O problema do sistema penitenciário brasileiro, que não é de hoje, ganhou visibilidade no cenário nacional com a divulgação do relatório da CPI do Sistema Carcerário, na Câmara dos Deputados. É inaceitável que seres humanos sejam amontoados onde, para dormir, em muitos lugares, se faça isso em turnos ou que várias pessoas acomodem-se num mesmo colchão; onde doentes não recebam a devida assistência médica e os sadios fiquem expostos ao contágio de doenças que se supunha estivessem erradicadas ou controladas. O abandono é total. A barbárie, a opressão, a humilhação, a violência são a regra nos estabelecimentos prisionais. E isso tem que mudar, pois a dignidade humana tem que estar presente, senão jamais seremos uma verdadeira república, constituindo uma sociedade livre, justa e solidária, conforme determina a nossa Constituição.
As causas da caótica situação dos presídios são sabidas, tanto em nível nacional quanto estadual. Falta de espaço físico. Ausência de políticas públicas para dotar as cadeias de infra-estrutura de atendimento aos detentos em todos os campos. Em resumo, não há investimento por parte do Estado, em especial do Poder Executivo, responsável pela estrutura necessária para o cumprimento das penas impostas pela Justiça.
O trabalho feito pela CPI é importante para chamar a atenção para um problema que nos aflige e precisa ser resolvido. Todavia, não pode a sua atuação desviar-se do foco central, que é propor soluções e indicar os verdadeiros responsáveis pelo descalabro.
Observa-se, entretanto, o contrário. Há uma tendência para apontar culpados, escolhidos porque não têm vinculação político-partidária. O caso do RS é emblemático no ponto.
Governo após governo, o sistema prisional deteriora-se. Cresceu a violência, elevou-se a população carcerária e não foram construídos novos estabelecimentos prisionais. O Presídio Central de Porto Alegre transformou-se na maior casa carcerária da América Latina.
É do Poder Executivo a obrigação de manter um sistema prisional que atenda minimamente à demanda existente. Ainda assim, divulga-se que a CPI concluirá por responsabilizar, entre outros, um magistrado, um promotor de Justiça e um defensor público, todos com atuação na Vara das Execuções Penais da Capital, pela situação do Presídio Central. Rematado absurdo, pois não se cogita em apontar qualquer responsabilidade de governantes que passaram, ou estão atualmente, no governo do Estado!
É inaceitável atribuir responsabilidade sobre quem, de longa data, vem alertando o Executivo das péssimas condições do sistema penitenciário e, dentro do possível, agindo em defesa da efetivação dos direitos dos encarcerados.
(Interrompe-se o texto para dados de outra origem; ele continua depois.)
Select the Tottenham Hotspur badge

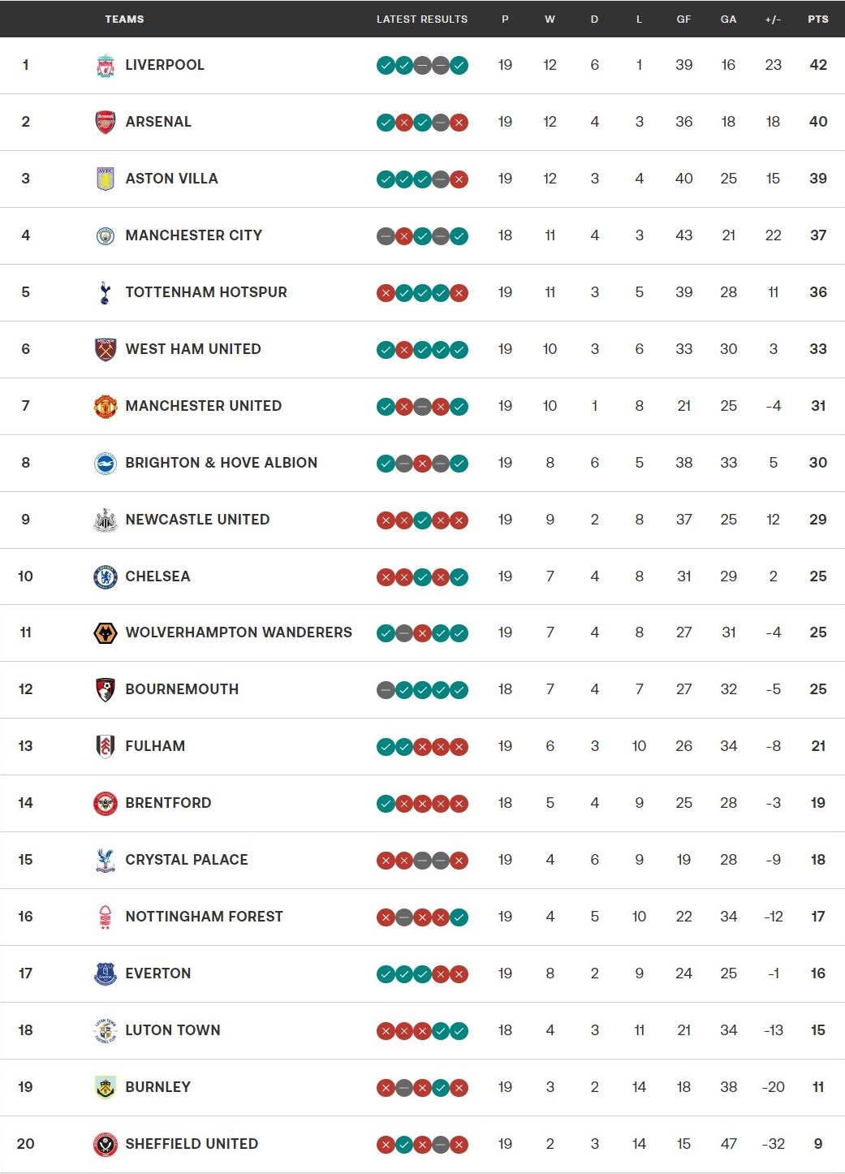(x=106, y=292)
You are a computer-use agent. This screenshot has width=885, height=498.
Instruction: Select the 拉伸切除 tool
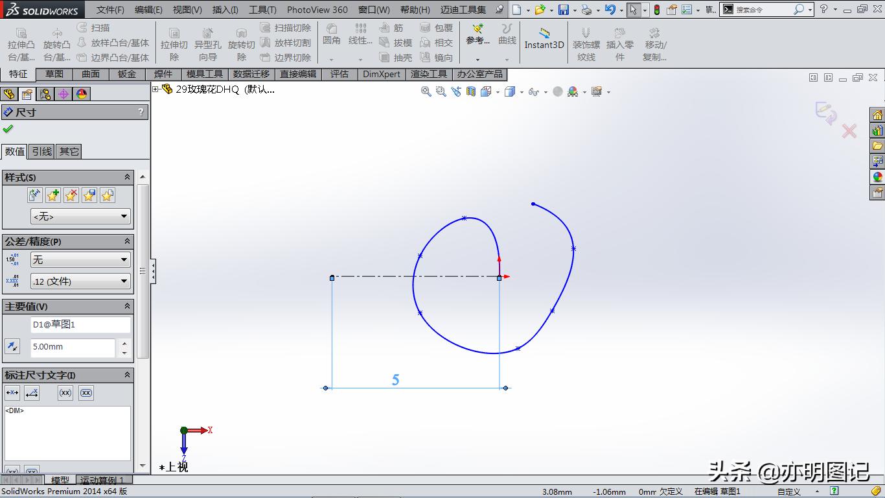point(174,43)
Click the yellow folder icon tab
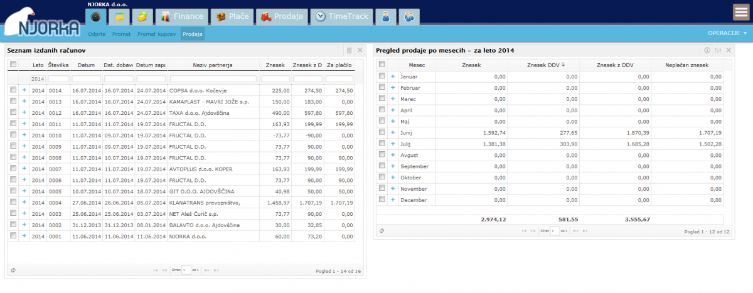 (x=119, y=17)
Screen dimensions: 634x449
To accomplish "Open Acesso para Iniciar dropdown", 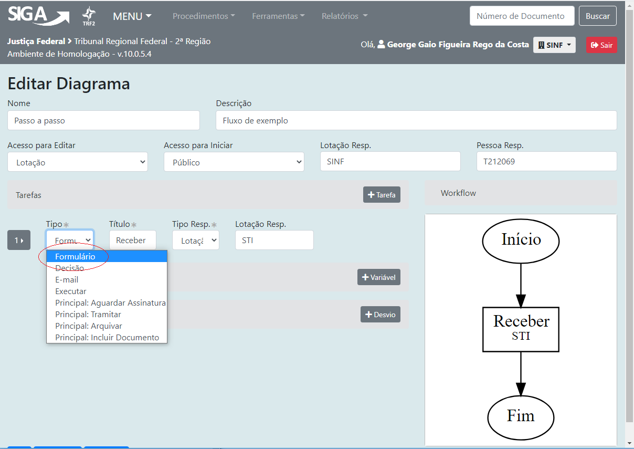I will (x=234, y=162).
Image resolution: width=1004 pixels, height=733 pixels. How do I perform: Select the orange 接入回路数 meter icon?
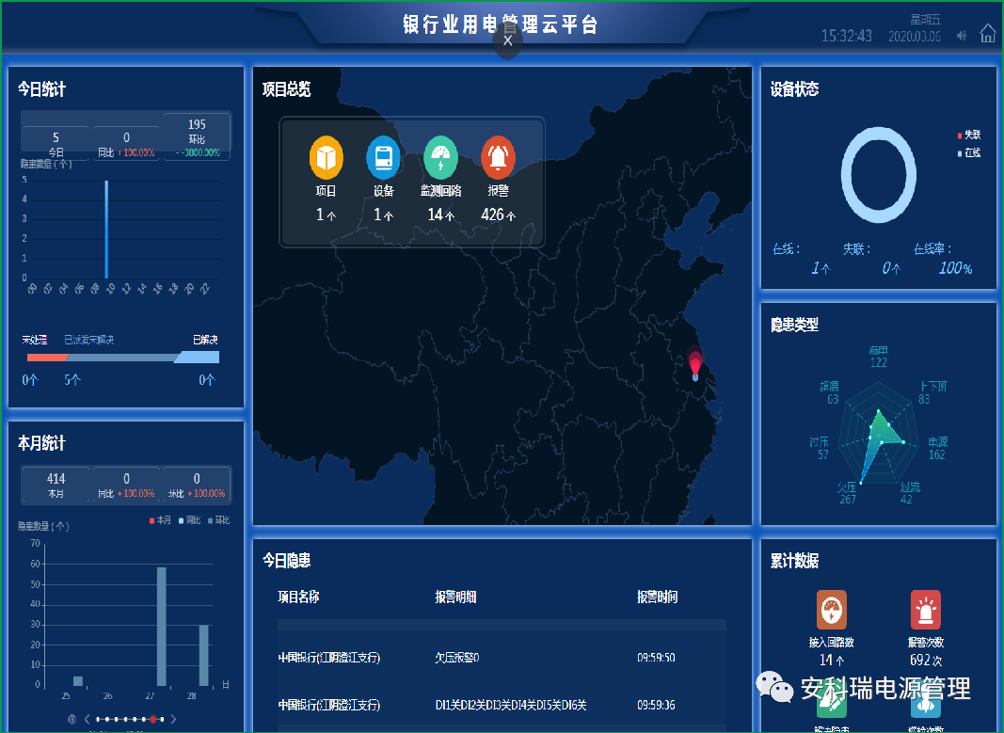coord(832,609)
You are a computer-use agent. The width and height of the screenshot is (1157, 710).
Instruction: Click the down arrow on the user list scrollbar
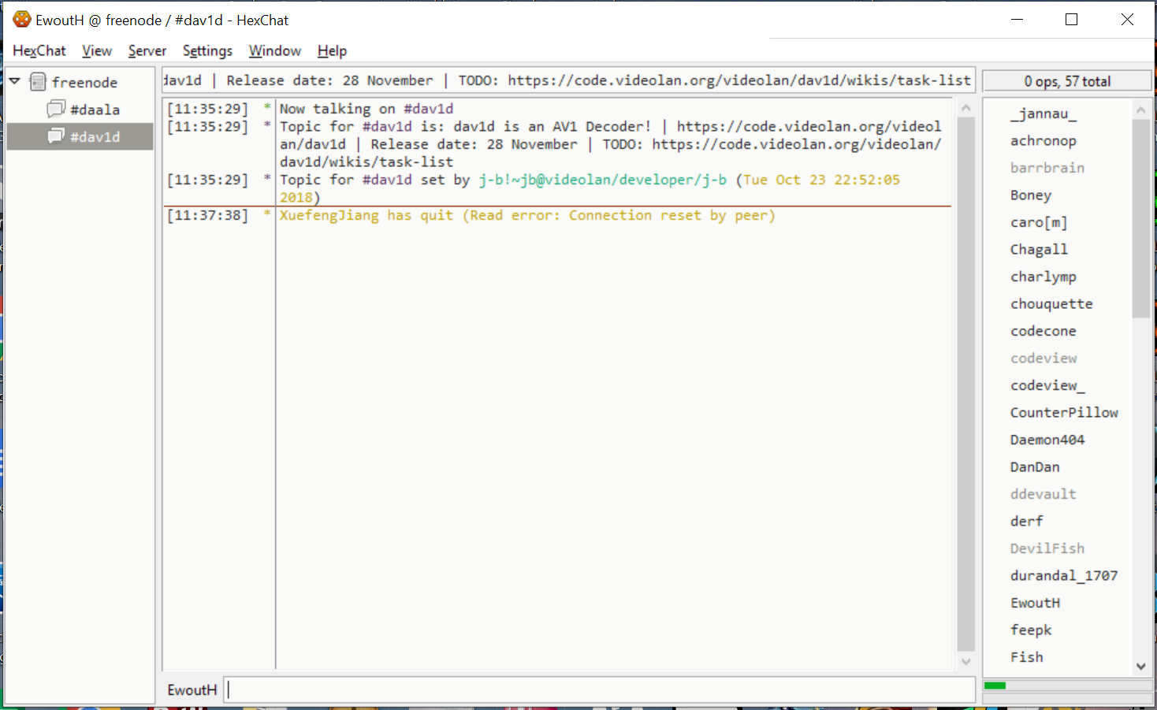point(1141,667)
Aos fatos. Já em 1995, 13 anos atrás, os dois juízes da VEC de Porto Alegre (sendo que um deles até hoje lá continua atuando) promoveram a interdição total do Presídio Central em decorrência de superlotação. Houve recurso judicial contra a decisão e a vedação de qualquer novo ingresso transformou-se em parcial. Aberta a brecha, mais e mais presos foram colocados no Presídio Central. Mesmo assim, não se omitiu o Judiciário. Em 2004, o corregedor-geral da Justiça e 10 magistrados com atuação em execução de penas, entre os quais os juízes da VEC de Porto Alegre, oficiaram ao governador do Estado, dando conta da preocupação e do descaso com que estava sendo tratada a questão penitenciária.
É sério, então, pensar em responsabilizar magistrado, promotor e defensor pela situação do Presídio Central?
À sociedade incumbe decidir. Queremos soluções para o problema penitenciário ou pirotecnia política, com a exposição pública de quem não tem vínculo partidário e que, de alguma forma, sem as luzes do picadeiro, sempre persistiu em alertar para a gravidade do problema. Para pensar.